Finally, observe that $n < rm < \frac{nr}{d}$ implies $d<r$.
Therefore, we have that $d<r$ and $d=r$. ↯
- Case 1.3: $rm > n$
Firstly, $rm$ is a nonnegative multiple of $n$ that is not $n$ or $0$ because $rm > n$. So, we have a positive integer $l$ s.t. $rm=ln$. Thus, \begin{align*} d &= \gcd(k,n) = \gcd(nq+r,n) = \gcd\left( \frac{rmq}{l}+r, \frac{rm}{l} \right) \\ &= \gcd\left( (r)\left( \frac{m}{l} q + 1 \right), (r)\left( \frac{m}{l} \right) \right) = r \gcd\left( \frac{m}{l} q + 1, \frac{m}{l} \right), \end{align*} where the last equality holds if and only if $\frac{m}{l}$ is an integer.
If $\frac{m}{l}$ is not an integer:
RM/L must be an integer so if M/L is not an integer then by Euclid's lemma, we must have that L divides R. Define R=SL. Then D=gcd(R,RM/L) =gcd(SL,SM)=Sgcd(L,M)=S, where the last equality holds for the same reason we're in this subcase in the first place unless M/L isn't in lowest terms, but when reduced to lowest terms M/L still isn't an integer, in which case just replace M and L with the canonical M' and L' and define R=S'L. Then D= S'.
Hence, D=S or D=S'.
Soooo NL=RM=S'LM -> N=S'M=DM but by assumption DM < N.
↯
If $\frac{m}{l}$ is an integer, then $$ d \stackrel{(**)}{=} r \gcd\left(1,\frac{m}{l}\right) = r(1) = r. $$
Again finally, as in Case 1.2, observe that $n < rm < \frac{nr}{d}$ implies $d<r$.

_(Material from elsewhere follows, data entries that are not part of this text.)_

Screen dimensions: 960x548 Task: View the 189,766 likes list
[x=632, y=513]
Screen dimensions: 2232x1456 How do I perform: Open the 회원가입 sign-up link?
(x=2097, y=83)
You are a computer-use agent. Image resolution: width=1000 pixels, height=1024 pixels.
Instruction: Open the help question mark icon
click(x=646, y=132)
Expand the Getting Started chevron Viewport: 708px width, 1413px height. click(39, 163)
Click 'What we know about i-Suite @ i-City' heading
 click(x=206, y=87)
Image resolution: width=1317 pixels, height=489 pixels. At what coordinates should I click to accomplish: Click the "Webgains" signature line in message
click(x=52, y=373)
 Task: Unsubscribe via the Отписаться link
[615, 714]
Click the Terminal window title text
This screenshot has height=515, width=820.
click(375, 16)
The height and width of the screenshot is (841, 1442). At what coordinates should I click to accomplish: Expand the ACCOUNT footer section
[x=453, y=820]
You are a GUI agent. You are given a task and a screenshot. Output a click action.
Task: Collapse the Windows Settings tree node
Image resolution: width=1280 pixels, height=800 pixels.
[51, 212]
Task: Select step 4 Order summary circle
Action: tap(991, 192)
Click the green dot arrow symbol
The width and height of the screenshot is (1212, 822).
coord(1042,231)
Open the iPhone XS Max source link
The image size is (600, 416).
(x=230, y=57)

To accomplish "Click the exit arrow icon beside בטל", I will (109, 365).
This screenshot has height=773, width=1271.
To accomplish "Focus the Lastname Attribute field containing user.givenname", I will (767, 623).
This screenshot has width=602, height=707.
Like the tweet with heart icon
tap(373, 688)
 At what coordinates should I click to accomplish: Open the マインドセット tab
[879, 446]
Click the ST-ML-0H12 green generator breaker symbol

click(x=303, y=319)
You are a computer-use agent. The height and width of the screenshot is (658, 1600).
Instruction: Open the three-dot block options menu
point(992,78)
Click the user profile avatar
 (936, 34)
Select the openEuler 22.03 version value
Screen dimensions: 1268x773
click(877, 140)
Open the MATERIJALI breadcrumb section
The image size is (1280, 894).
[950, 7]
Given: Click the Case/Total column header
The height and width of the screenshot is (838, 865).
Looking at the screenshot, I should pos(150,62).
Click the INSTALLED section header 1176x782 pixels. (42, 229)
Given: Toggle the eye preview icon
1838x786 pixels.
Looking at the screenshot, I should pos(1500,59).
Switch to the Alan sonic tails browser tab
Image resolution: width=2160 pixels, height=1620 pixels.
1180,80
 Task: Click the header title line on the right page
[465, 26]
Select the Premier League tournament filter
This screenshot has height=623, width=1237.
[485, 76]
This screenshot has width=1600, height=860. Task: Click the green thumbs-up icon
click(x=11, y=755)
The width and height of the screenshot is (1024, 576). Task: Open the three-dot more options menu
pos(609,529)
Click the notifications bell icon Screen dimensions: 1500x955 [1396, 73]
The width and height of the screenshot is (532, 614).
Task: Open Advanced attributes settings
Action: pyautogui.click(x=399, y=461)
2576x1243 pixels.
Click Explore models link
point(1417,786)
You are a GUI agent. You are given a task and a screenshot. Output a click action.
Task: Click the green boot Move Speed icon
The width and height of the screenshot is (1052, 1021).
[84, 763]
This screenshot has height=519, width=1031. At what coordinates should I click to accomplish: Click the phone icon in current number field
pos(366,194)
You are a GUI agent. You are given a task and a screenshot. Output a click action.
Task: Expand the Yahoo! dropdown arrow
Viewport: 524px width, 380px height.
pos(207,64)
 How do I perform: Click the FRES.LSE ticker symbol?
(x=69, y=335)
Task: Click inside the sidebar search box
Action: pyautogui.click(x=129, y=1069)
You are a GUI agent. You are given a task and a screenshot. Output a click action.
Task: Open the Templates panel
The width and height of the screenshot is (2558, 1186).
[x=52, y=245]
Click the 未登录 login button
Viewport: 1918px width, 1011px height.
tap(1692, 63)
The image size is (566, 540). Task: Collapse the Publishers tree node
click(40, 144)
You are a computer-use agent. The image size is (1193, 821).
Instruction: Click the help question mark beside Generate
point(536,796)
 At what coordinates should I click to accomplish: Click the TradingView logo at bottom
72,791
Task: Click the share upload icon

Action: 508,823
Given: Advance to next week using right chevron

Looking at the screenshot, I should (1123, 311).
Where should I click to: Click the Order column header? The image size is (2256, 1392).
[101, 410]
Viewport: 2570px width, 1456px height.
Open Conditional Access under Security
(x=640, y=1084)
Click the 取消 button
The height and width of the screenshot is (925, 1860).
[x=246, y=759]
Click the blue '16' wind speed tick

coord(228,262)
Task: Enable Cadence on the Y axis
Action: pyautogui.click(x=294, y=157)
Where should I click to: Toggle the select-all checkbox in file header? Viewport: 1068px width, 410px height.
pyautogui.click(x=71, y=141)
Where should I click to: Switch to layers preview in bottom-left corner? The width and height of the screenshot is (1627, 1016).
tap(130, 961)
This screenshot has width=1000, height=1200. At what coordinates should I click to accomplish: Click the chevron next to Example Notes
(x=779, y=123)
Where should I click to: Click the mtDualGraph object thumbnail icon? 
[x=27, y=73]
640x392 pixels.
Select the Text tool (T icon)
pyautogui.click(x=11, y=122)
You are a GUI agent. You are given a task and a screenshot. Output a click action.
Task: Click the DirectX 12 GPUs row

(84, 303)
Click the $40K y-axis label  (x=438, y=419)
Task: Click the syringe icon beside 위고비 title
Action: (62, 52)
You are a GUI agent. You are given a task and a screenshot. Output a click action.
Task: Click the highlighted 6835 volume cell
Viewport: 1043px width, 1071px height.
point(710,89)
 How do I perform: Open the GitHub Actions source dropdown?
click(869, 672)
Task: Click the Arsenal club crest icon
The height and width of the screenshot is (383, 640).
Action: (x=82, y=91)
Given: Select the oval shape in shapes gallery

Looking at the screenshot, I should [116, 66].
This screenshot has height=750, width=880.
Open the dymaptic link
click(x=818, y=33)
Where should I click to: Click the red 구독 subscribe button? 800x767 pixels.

Therefore, we have, again, that $d<r$ and $d=r$. ↯
Since Cases 1.1, 1.3 and 1.2 have been ruled out, Case 1 has been ruled out. Therefore, Case 2 is the case. QED
(*) Pf that $\gcd(nq,n) = n$
Let $\gamma:=\gcd(nq,n)$. Then we have integers $\gamma_1, \gamma_2$ s.t. $\gamma=nq\gamma_1+n\gamma_2 \implies \frac{\gamma}{n}=q\gamma_1+\gamma_2$. Now converse to Bézout's identity is false, so we can't just say $1=\gcd(q,1)=\frac{\gamma}{n} \implies \gamma=n$. However, because $\frac{\gamma}{n}$ is of the form $qd_q+1d_1$ where $d_q, d_1$ are integers, we have that $1=\gcd(q,1)=\frac{\gamma}{n}$ if $\frac{\gamma}{n}$ divides both $q$ and $1$ (See here). Now $\gamma$, by its definition, divides both $nq$ and $n$, i.e. we have integers $\delta_1, \delta_2$ s.t. $\gamma\delta_1=nq, \gamma\delta_2=n$. Hence, $\frac{\gamma}{n}\delta_1=q, \frac{\gamma}{n}\delta_2=1$, i.e. $\frac{\gamma}{n}$ divides both $q$ and $1$. Therefore, $1=\gcd(q,1)=\frac{\gamma}{n} \implies \gamma=n$ QED
Alternatively, we can show $\gcd(nq,n) = n$ by using the GCD Properties, $\gcd(a+cb,b)=\gcd(a,b)$ and $\gcd(a,0)=a$ for any positive integers $a,b,c$.
Pf: By the first property, $\gcd(nq,n)=\gcd(n,0)$. By the second property $\gcd(n,0)=n$. Therefore, $\gcd(nq,n)=\gcd(n,0)=n$. QED
(**) GCD Property: $\gcd(a+cb,b)=\gcd(a,b)$ for any positive integers $a,b,c$.
(****) Euclid's lemma:
Let $\frac{bc}{a}$ be an integer and $\gcd(a,b)=1$. Then $\frac c a$ is an integer.
Pf: First, Bézout's identity's converse is true for $\gcd(a,b)=1$ (see here), so we have integers $a_1, b_1$ s.t. $1=aa_1+bb_1$. (Alternatively, we can use Integer Combination of Coprime Integers, which is Cor 2.3.6 in the textbook.) Then $$1=aa_1+bb_1 \implies \frac c a = ca_1+\frac{bc}{a}b_1$$
By assumption $\frac{bc}{a}$ is an integer, so $\frac c a$ is an integer because we have written $\frac c a$ as a sum of products of integers. QED
It is healthy to observe first that $x^k=x^r$.
Next to that we have $d:=\gcd(k,n)=\gcd(nq+r,n)=\gcd(r,n)$ so it is enough to prove that the order of $x^r$ equals $n/d=n/\gcd(r,n)$ under the suitable extra condition that $r\in\{0,\dots,n-1\}$.
You proved that $(x^k)^{n/d}=(x^n)^{k/d}=1$ by showing that $k/d$ is an integer. This is of course the same as $(x^r)^{n/d}=1$ and - denoting $m$ as order of $x^r$ - this excludes that $m>n/d$. So from here it remains to prove that it cannot be that $m<n/d$.
I noticed for this the following possibility:
If $m<n/d$ then $rm<rn/d=rn/\gcd(r,n)=\text{lcm}(r,n)$.
That excludes the possibility that $rm$ (which is a multiple of $r$) is also a multiple of $n$ (and you are ready: we cannot have $x^{rm}=1$ if $rm$ is not a multiple of $n$).
Of course this discovery makes me as a mathematician reluctant to go through the rest of the proof.
I have no doubt that you have understanding for that.
If there are things that are not clear then I advice you to formulate that in a new question with a link to this question.